TASK INSTRUCTIONS: Pictures are to be left out, and only the lines from the one with "Screen dimensions: 1475x874" through the last line of the listing below are to be repeated exactly.

• • • •

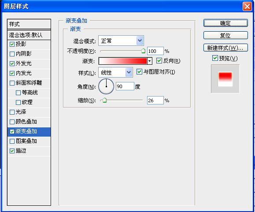The width and height of the screenshot is (255, 212).
Task: Open the gradient picker arrow
Action: (150, 61)
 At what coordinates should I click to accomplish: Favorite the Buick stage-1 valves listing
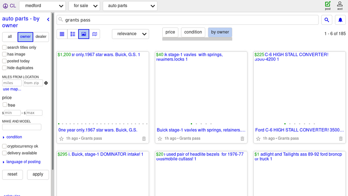click(x=160, y=139)
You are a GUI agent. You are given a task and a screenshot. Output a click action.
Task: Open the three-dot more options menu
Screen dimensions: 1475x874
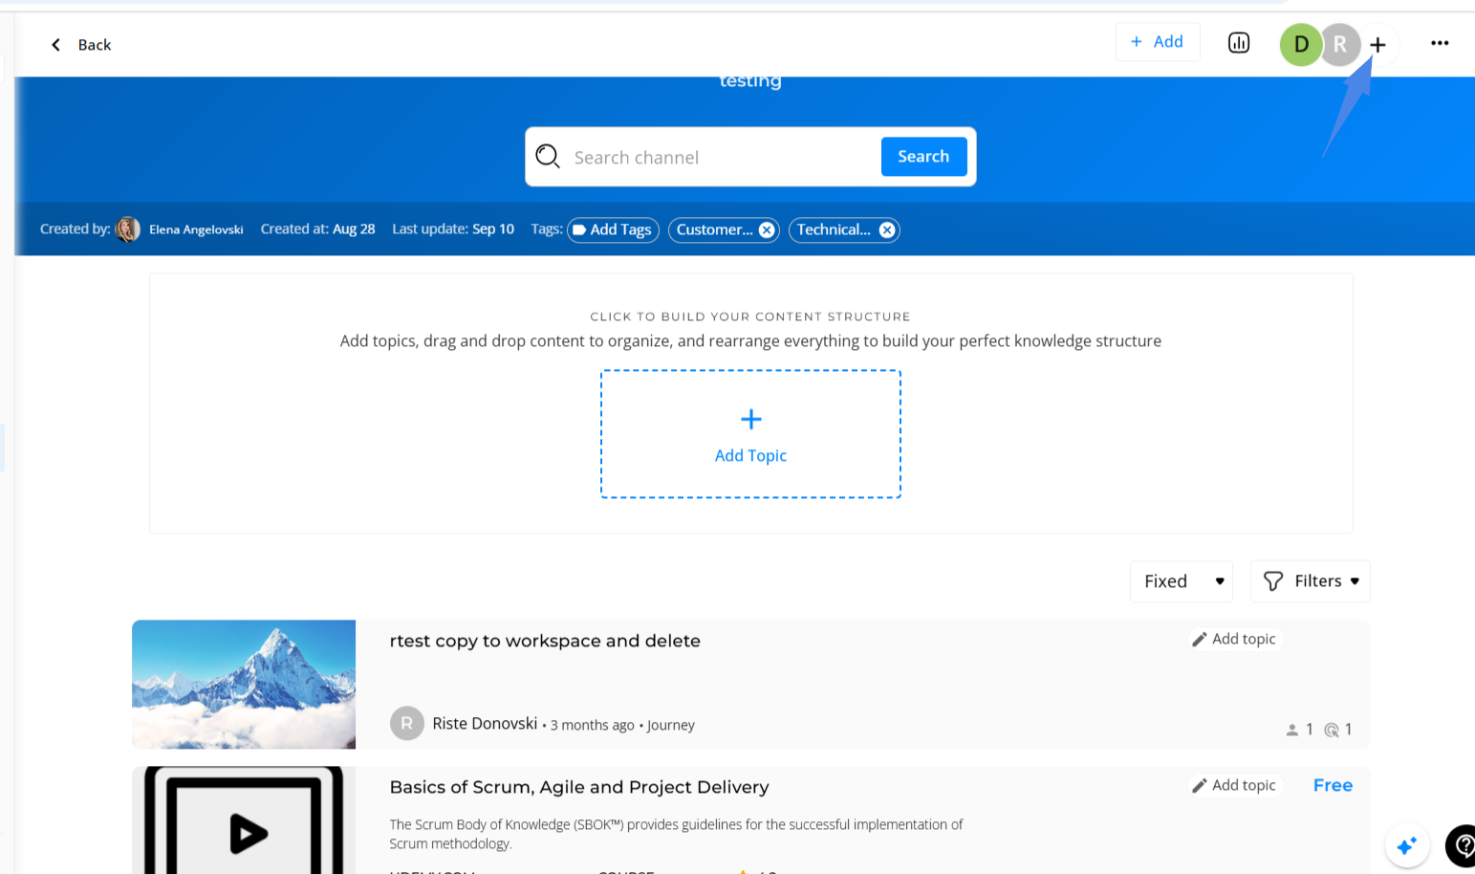(1439, 43)
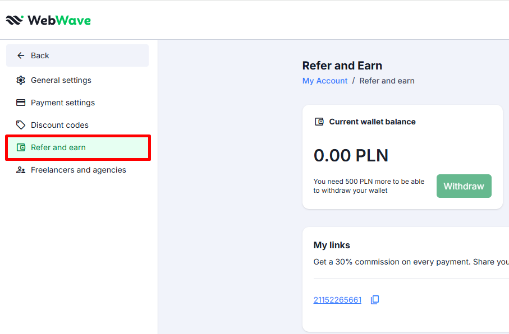Click the wallet icon beside Current wallet balance
The width and height of the screenshot is (509, 334).
(319, 122)
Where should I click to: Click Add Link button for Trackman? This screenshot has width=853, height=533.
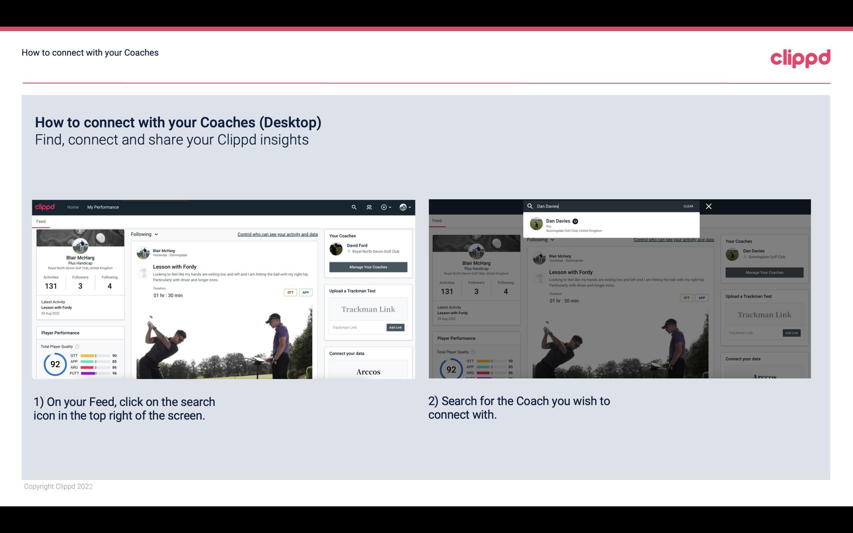[396, 327]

• • • •

WRITTEN ANSWER:
Screen dimensions: 1475x874
(1439, 43)
Click the wallet icon beside Current wallet balance
The width and height of the screenshot is (509, 334).
(319, 122)
Where should I click to: Click Add Link button for Trackman? This screenshot has width=853, height=533.
[396, 327]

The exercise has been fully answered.